## INSTRUCTION
Write out every line of the rows below as a JSON list of strings, one string per line, omitting blank lines.

<<<<

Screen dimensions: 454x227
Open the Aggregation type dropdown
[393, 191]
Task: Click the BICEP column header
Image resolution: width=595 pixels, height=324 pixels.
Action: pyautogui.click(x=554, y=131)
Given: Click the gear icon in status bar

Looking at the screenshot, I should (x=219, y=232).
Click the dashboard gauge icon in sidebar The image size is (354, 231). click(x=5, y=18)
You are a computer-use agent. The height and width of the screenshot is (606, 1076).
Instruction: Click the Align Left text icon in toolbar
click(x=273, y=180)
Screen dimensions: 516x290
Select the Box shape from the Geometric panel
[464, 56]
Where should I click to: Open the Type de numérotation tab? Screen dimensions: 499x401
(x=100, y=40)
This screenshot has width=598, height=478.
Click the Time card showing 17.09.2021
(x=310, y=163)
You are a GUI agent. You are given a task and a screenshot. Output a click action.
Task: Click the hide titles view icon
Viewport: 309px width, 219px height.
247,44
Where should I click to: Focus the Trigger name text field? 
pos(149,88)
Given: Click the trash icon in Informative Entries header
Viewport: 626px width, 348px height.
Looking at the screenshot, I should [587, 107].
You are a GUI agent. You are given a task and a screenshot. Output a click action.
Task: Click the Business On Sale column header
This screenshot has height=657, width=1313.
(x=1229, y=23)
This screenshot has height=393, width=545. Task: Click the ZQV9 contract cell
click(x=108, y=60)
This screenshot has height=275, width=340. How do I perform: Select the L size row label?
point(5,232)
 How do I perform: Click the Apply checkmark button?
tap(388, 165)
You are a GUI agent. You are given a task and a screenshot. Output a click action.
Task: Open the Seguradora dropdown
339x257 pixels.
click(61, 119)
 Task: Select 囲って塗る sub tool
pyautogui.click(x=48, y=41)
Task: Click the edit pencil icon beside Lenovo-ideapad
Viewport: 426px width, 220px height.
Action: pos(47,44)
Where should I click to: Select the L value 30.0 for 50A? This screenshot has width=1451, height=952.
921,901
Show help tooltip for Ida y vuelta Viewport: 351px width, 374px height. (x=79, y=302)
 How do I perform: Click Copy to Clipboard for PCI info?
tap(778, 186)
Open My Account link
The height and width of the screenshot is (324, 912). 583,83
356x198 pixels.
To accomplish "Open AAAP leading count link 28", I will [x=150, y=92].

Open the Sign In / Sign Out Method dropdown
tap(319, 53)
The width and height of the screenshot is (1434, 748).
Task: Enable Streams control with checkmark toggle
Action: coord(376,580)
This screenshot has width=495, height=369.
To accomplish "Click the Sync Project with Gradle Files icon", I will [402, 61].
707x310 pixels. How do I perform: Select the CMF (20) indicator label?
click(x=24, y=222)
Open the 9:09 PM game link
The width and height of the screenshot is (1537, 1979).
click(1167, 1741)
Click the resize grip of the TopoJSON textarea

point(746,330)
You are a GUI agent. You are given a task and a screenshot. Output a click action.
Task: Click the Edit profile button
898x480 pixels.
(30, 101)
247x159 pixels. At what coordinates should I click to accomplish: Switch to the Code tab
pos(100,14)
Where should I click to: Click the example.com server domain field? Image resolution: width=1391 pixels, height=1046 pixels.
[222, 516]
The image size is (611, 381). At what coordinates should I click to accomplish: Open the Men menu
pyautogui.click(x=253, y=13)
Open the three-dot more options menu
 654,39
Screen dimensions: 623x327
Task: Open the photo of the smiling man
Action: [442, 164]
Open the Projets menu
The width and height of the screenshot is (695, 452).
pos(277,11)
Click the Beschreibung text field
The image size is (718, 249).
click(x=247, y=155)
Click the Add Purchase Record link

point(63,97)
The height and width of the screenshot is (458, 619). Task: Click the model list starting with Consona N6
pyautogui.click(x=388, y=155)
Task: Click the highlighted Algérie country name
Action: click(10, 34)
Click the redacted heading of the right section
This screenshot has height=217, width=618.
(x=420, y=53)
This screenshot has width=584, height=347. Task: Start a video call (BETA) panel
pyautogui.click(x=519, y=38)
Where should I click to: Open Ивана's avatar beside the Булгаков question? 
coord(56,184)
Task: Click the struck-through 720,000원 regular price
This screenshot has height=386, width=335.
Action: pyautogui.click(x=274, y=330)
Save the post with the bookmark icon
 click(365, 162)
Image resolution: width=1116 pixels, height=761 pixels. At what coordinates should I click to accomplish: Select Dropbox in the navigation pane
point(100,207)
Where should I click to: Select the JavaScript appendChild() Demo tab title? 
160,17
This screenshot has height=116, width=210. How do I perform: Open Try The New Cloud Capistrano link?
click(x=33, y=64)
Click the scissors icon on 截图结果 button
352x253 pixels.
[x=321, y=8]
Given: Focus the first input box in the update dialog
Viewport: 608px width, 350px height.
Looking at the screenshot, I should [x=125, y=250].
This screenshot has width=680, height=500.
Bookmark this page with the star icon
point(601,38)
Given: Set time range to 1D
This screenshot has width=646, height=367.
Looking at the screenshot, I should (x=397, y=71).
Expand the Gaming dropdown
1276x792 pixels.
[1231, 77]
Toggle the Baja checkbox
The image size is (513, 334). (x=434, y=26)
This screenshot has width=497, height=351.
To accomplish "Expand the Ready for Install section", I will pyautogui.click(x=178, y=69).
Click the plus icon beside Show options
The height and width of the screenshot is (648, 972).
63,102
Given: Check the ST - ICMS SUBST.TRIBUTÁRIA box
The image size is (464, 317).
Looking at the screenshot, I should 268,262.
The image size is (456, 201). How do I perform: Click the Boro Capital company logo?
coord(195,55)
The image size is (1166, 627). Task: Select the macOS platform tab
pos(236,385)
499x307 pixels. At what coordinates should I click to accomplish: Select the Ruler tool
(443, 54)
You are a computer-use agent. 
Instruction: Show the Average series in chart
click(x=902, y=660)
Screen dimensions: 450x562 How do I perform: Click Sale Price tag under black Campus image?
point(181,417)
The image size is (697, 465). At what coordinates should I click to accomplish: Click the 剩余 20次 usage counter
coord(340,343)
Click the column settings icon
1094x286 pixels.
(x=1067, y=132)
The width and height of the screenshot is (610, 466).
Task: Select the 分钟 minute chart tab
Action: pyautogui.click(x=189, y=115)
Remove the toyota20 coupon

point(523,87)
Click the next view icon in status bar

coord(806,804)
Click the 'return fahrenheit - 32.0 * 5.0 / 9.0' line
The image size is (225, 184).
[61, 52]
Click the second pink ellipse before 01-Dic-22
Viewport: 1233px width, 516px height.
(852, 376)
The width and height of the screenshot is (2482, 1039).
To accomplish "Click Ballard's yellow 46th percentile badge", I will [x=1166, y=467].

>>>>

## ANSWER FOR THE TASK
[
  "Screen dimensions: 454x227",
  "Open the Aggregation type dropdown",
  "[393, 191]",
  "Task: Click the BICEP column header",
  "Image resolution: width=595 pixels, height=324 pixels.",
  "Action: pyautogui.click(x=554, y=131)",
  "Given: Click the gear icon in status bar",
  "Looking at the screenshot, I should (x=219, y=232).",
  "Click the dashboard gauge icon in sidebar The image size is (354, 231). click(x=5, y=18)",
  "You are a computer-use agent. The height and width of the screenshot is (606, 1076).",
  "Instruction: Click the Align Left text icon in toolbar",
  "click(x=273, y=180)",
  "Screen dimensions: 516x290",
  "Select the Box shape from the Geometric panel",
  "[464, 56]",
  "Where should I click to: Open the Type de numérotation tab? Screen dimensions: 499x401",
  "(x=100, y=40)",
  "This screenshot has width=598, height=478.",
  "Click the Time card showing 17.09.2021",
  "(x=310, y=163)",
  "You are a GUI agent. You are given a task and a screenshot. Output a click action.",
  "Task: Click the hide titles view icon",
  "Viewport: 309px width, 219px height.",
  "247,44",
  "Where should I click to: Focus the Trigger name text field? ",
  "pos(149,88)",
  "Given: Click the trash icon in Informative Entries header",
  "Viewport: 626px width, 348px height.",
  "Looking at the screenshot, I should [587, 107].",
  "You are a GUI agent. You are given a task and a screenshot. Output a click action.",
  "Task: Click the Business On Sale column header",
  "This screenshot has height=657, width=1313.",
  "(x=1229, y=23)",
  "This screenshot has height=393, width=545. Task: Click the ZQV9 contract cell",
  "click(x=108, y=60)",
  "This screenshot has height=275, width=340. How do I perform: Select the L size row label?",
  "point(5,232)",
  " How do I perform: Click the Apply checkmark button?",
  "tap(388, 165)",
  "You are a GUI agent. You are given a task and a screenshot. Output a click action.",
  "Task: Open the Seguradora dropdown",
  "339x257 pixels.",
  "click(61, 119)",
  " Task: Select 囲って塗る sub tool",
  "pyautogui.click(x=48, y=41)",
  "Task: Click the edit pencil icon beside Lenovo-ideapad",
  "Viewport: 426px width, 220px height.",
  "Action: pos(47,44)",
  "Where should I click to: Select the L value 30.0 for 50A? This screenshot has width=1451, height=952.",
  "921,901",
  "Show help tooltip for Ida y vuelta Viewport: 351px width, 374px height. (x=79, y=302)",
  " How do I perform: Click Copy to Clipboard for PCI info?",
  "tap(778, 186)",
  "Open My Account link",
  "The height and width of the screenshot is (324, 912). 583,83",
  "356x198 pixels.",
  "To accomplish \"Open AAAP leading count link 28\", I will [x=150, y=92].",
  "Open the Sign In / Sign Out Method dropdown",
  "tap(319, 53)",
  "The width and height of the screenshot is (1434, 748).",
  "Task: Enable Streams control with checkmark toggle",
  "Action: coord(376,580)",
  "This screenshot has width=495, height=369.",
  "To accomplish \"Click the Sync Project with Gradle Files icon\", I will [402, 61].",
  "707x310 pixels. How do I perform: Select the CMF (20) indicator label?",
  "click(x=24, y=222)",
  "Open the 9:09 PM game link",
  "The width and height of the screenshot is (1537, 1979).",
  "click(1167, 1741)",
  "Click the resize grip of the TopoJSON textarea",
  "point(746,330)",
  "You are a GUI agent. You are given a task and a screenshot. Output a click action.",
  "Task: Click the Edit profile button",
  "898x480 pixels.",
  "(30, 101)",
  "247x159 pixels. At what coordinates should I click to accomplish: Switch to the Code tab",
  "pos(100,14)",
  "Where should I click to: Click the example.com server domain field? Image resolution: width=1391 pixels, height=1046 pixels.",
  "[222, 516]",
  "The image size is (611, 381). At what coordinates should I click to accomplish: Open the Men menu",
  "pyautogui.click(x=253, y=13)",
  "Open the three-dot more options menu",
  " 654,39",
  "Screen dimensions: 623x327",
  "Task: Open the photo of the smiling man",
  "Action: [442, 164]",
  "Open the Projets menu",
  "The width and height of the screenshot is (695, 452).",
  "pos(277,11)",
  "Click the Beschreibung text field",
  "The image size is (718, 249).",
  "click(x=247, y=155)",
  "Click the Add Purchase Record link",
  "point(63,97)",
  "The height and width of the screenshot is (458, 619). Task: Click the model list starting with Consona N6",
  "pyautogui.click(x=388, y=155)",
  "Task: Click the highlighted Algérie country name",
  "Action: click(10, 34)",
  "Click the redacted heading of the right section",
  "This screenshot has height=217, width=618.",
  "(x=420, y=53)",
  "This screenshot has width=584, height=347. Task: Start a video call (BETA) panel",
  "pyautogui.click(x=519, y=38)",
  "Where should I click to: Open Ивана's avatar beside the Булгаков question? ",
  "coord(56,184)",
  "Task: Click the struck-through 720,000원 regular price",
  "This screenshot has height=386, width=335.",
  "Action: pyautogui.click(x=274, y=330)",
  "Save the post with the bookmark icon",
  " click(365, 162)",
  "Image resolution: width=1116 pixels, height=761 pixels. At what coordinates should I click to accomplish: Select Dropbox in the navigation pane",
  "point(100,207)",
  "Where should I click to: Select the JavaScript appendChild() Demo tab title? ",
  "160,17",
  "This screenshot has height=116, width=210. How do I perform: Open Try The New Cloud Capistrano link?",
  "click(x=33, y=64)",
  "Click the scissors icon on 截图结果 button",
  "352x253 pixels.",
  "[x=321, y=8]",
  "Given: Focus the first input box in the update dialog",
  "Viewport: 608px width, 350px height.",
  "Looking at the screenshot, I should [x=125, y=250].",
  "This screenshot has width=680, height=500.",
  "Bookmark this page with the star icon",
  "point(601,38)",
  "Given: Set time range to 1D",
  "This screenshot has width=646, height=367.",
  "Looking at the screenshot, I should (x=397, y=71).",
  "Expand the Gaming dropdown",
  "1276x792 pixels.",
  "[1231, 77]",
  "Toggle the Baja checkbox",
  "The image size is (513, 334). (x=434, y=26)",
  "This screenshot has width=497, height=351.",
  "To accomplish \"Expand the Ready for Install section\", I will pyautogui.click(x=178, y=69).",
  "Click the plus icon beside Show options",
  "The height and width of the screenshot is (648, 972).",
  "63,102",
  "Given: Check the ST - ICMS SUBST.TRIBUTÁRIA box",
  "The image size is (464, 317).",
  "Looking at the screenshot, I should 268,262.",
  "The image size is (456, 201). How do I perform: Click the Boro Capital company logo?",
  "coord(195,55)",
  "The image size is (1166, 627). Task: Select the macOS platform tab",
  "pos(236,385)",
  "499x307 pixels. At what coordinates should I click to accomplish: Select the Ruler tool",
  "(443, 54)",
  "You are a computer-use agent. ",
  "Instruction: Show the Average series in chart",
  "click(x=902, y=660)",
  "Screen dimensions: 450x562 How do I perform: Click Sale Price tag under black Campus image?",
  "point(181,417)",
  "The image size is (697, 465). At what coordinates should I click to accomplish: Click the 剩余 20次 usage counter",
  "coord(340,343)",
  "Click the column settings icon",
  "1094x286 pixels.",
  "(x=1067, y=132)",
  "The width and height of the screenshot is (610, 466).",
  "Task: Select the 分钟 minute chart tab",
  "Action: pyautogui.click(x=189, y=115)",
  "Remove the toyota20 coupon",
  "point(523,87)",
  "Click the next view icon in status bar",
  "coord(806,804)",
  "Click the 'return fahrenheit - 32.0 * 5.0 / 9.0' line",
  "The image size is (225, 184).",
  "[61, 52]",
  "Click the second pink ellipse before 01-Dic-22",
  "Viewport: 1233px width, 516px height.",
  "(852, 376)",
  "The width and height of the screenshot is (2482, 1039).",
  "To accomplish \"Click Ballard's yellow 46th percentile badge\", I will [x=1166, y=467]."
]